• **Exercise prompt**: Once the line with "Instruction: Tap teal" is found in the entries below, print it and each following line exactly, stopping after the line with "Screen dimensions: 1400x843"; print nothing else.

• **Dataset extract**:
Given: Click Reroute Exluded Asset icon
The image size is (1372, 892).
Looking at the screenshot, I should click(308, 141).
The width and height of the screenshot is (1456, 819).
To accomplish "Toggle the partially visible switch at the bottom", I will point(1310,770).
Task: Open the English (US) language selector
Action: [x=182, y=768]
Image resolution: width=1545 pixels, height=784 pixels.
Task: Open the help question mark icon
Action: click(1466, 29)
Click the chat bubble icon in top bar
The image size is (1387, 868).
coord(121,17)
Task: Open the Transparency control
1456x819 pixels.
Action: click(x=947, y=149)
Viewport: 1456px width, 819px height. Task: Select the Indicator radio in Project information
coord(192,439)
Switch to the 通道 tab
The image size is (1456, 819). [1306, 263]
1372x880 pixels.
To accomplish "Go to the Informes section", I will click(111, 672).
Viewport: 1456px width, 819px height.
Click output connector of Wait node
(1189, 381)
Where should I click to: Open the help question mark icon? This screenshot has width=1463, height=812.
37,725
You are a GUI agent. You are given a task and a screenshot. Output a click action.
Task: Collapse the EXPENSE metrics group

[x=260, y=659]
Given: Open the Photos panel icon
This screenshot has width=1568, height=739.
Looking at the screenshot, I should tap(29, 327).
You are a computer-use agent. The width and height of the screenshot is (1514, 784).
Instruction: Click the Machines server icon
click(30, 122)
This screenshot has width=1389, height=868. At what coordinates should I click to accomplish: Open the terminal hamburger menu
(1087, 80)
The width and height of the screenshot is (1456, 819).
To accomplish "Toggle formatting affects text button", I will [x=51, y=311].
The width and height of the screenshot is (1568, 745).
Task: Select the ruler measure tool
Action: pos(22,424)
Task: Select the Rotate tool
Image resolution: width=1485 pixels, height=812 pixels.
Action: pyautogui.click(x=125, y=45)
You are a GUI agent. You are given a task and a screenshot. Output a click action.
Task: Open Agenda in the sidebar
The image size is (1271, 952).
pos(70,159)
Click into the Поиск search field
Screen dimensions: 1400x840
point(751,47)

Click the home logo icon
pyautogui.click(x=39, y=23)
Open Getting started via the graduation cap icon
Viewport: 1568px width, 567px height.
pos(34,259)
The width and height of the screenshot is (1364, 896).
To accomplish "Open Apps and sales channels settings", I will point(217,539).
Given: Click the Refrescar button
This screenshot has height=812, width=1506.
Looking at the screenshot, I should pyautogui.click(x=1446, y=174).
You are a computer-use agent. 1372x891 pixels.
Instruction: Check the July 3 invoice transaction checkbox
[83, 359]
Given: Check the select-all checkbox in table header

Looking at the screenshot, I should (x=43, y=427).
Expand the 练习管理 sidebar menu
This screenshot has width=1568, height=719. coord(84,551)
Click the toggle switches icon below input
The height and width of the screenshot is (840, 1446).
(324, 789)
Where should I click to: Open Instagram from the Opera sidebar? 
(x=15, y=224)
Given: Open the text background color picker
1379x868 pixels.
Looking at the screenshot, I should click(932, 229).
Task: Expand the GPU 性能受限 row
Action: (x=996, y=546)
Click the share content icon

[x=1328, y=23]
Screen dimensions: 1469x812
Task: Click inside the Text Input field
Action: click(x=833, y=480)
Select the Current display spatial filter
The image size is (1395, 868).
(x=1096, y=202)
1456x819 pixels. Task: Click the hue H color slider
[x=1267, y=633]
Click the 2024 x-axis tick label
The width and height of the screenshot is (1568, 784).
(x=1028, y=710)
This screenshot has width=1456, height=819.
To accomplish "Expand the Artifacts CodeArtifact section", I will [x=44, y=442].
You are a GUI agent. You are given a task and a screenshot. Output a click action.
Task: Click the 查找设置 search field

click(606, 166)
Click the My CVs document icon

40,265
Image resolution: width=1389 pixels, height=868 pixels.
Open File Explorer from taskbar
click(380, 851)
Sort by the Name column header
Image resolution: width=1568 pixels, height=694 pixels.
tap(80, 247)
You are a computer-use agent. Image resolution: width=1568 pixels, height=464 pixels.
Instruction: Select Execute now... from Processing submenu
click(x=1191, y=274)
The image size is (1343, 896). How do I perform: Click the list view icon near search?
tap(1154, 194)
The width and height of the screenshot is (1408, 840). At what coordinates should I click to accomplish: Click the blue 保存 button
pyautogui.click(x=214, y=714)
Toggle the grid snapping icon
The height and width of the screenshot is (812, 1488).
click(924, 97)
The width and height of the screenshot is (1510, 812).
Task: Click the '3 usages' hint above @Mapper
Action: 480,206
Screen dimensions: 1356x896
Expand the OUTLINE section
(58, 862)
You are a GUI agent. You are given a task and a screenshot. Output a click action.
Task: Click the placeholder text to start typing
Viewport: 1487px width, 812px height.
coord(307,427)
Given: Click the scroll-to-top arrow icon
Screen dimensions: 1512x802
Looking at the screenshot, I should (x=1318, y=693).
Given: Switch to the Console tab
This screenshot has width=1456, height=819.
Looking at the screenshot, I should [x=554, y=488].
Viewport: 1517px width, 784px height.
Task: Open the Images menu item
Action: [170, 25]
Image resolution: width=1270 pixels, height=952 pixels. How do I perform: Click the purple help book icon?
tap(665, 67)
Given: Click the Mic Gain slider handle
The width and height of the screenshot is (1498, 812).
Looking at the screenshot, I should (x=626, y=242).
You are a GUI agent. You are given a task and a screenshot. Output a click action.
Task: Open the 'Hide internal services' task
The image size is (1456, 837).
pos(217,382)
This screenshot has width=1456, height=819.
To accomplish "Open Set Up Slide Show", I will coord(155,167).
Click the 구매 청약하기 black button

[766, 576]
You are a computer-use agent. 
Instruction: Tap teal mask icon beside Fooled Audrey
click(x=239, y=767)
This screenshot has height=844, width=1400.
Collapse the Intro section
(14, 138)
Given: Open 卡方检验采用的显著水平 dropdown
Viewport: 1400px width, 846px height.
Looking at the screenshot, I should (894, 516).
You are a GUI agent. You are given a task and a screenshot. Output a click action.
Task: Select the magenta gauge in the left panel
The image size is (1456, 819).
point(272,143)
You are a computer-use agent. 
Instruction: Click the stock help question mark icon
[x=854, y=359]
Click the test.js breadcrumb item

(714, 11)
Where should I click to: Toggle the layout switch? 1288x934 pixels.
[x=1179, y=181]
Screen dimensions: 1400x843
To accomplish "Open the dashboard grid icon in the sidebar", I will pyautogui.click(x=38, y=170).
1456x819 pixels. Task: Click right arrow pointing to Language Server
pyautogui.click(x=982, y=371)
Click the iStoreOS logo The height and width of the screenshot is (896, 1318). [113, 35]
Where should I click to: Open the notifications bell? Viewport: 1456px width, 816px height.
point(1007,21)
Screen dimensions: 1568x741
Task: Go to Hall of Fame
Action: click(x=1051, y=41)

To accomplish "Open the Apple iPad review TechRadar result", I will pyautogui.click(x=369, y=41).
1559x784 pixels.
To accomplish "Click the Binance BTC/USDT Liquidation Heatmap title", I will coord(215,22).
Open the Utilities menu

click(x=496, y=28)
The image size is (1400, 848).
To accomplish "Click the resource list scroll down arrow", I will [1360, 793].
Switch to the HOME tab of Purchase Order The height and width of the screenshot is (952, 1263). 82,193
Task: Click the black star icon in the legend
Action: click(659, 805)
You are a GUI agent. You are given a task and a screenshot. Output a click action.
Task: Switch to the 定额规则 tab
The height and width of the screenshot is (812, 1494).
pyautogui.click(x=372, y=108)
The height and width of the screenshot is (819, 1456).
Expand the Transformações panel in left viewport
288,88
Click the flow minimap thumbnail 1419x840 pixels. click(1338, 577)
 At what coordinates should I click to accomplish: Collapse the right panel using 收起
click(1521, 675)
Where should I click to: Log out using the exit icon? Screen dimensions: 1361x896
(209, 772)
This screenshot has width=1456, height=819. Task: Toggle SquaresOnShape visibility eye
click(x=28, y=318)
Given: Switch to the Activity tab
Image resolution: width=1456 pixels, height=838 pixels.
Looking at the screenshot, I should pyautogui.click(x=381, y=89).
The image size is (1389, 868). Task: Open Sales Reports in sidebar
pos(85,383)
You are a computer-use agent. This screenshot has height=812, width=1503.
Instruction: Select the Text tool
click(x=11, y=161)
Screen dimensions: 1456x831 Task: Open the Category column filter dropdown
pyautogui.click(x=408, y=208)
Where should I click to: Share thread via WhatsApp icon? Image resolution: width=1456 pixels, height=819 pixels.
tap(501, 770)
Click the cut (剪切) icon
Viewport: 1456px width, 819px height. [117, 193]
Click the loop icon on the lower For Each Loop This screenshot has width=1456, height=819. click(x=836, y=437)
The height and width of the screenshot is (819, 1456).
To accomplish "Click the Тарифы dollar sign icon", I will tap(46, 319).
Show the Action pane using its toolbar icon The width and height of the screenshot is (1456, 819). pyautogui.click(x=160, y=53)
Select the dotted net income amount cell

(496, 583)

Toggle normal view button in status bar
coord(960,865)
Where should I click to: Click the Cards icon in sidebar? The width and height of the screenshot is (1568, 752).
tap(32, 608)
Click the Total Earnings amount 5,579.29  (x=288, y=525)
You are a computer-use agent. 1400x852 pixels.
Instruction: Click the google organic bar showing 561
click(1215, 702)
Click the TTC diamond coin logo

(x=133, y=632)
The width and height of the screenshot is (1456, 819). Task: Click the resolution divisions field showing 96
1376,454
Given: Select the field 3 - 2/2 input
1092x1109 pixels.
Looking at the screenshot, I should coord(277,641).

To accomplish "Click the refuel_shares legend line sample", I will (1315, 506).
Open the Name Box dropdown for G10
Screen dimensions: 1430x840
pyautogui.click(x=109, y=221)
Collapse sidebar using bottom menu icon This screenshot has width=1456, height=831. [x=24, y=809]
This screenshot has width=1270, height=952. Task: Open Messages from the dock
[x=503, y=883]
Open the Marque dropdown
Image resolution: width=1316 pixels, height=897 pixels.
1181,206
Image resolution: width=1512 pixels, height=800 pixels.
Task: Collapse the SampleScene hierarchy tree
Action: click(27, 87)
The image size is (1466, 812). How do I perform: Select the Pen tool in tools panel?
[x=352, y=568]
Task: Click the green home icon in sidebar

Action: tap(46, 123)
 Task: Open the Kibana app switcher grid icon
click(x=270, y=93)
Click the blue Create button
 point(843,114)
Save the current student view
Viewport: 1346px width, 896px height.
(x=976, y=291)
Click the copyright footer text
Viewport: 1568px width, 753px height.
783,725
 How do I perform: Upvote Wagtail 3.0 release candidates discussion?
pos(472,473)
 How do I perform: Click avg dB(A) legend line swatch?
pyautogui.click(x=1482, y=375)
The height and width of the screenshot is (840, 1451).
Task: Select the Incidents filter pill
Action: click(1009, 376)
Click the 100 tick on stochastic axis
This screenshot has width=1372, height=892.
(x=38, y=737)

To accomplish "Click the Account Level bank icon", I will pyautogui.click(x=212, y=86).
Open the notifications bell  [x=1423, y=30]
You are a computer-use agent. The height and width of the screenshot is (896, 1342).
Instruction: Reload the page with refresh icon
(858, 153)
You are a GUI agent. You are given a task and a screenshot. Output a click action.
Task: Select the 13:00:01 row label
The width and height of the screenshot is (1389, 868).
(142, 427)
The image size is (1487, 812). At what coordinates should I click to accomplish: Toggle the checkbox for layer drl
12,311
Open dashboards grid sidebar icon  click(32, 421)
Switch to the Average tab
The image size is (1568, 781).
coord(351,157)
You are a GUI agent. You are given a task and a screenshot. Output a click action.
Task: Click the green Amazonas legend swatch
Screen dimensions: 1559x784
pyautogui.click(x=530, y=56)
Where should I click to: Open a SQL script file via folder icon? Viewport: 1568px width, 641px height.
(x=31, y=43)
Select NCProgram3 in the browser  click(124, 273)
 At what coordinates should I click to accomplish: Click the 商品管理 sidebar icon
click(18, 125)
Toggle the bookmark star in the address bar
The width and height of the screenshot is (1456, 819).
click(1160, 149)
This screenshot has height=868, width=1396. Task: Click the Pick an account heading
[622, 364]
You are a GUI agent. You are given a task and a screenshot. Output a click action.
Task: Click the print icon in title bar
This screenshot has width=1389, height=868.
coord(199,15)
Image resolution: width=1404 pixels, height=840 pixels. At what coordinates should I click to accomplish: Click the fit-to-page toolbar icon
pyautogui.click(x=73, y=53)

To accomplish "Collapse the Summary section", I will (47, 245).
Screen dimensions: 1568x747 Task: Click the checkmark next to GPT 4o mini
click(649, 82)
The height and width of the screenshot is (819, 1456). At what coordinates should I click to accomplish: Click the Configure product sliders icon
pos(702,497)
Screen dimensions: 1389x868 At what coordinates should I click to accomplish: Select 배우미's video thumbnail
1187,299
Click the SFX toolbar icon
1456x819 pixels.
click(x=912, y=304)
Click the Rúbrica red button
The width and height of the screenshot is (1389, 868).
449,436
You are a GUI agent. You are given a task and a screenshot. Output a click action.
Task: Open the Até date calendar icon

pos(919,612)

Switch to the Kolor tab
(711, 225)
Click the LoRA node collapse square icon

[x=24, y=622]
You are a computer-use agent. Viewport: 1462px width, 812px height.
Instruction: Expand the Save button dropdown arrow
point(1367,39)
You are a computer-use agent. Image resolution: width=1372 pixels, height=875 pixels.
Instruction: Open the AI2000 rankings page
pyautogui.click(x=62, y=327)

• **Result for this task**:
Instruction: Tap teal mask icon beside Fooled Audrey
click(x=239, y=767)
This screenshot has height=844, width=1400.
Collapse the Intro section
(14, 138)
Given: Open 卡方检验采用的显著水平 dropdown
Viewport: 1400px width, 846px height.
Looking at the screenshot, I should (894, 516).
You are a GUI agent. You are given a task and a screenshot. Output a click action.
Task: Select the magenta gauge in the left panel
The image size is (1456, 819).
point(272,143)
You are a computer-use agent. 
Instruction: Click the stock help question mark icon
[x=854, y=359]
Click the test.js breadcrumb item

(714, 11)
Where should I click to: Toggle the layout switch? 1288x934 pixels.
[x=1179, y=181]
Screen dimensions: 1400x843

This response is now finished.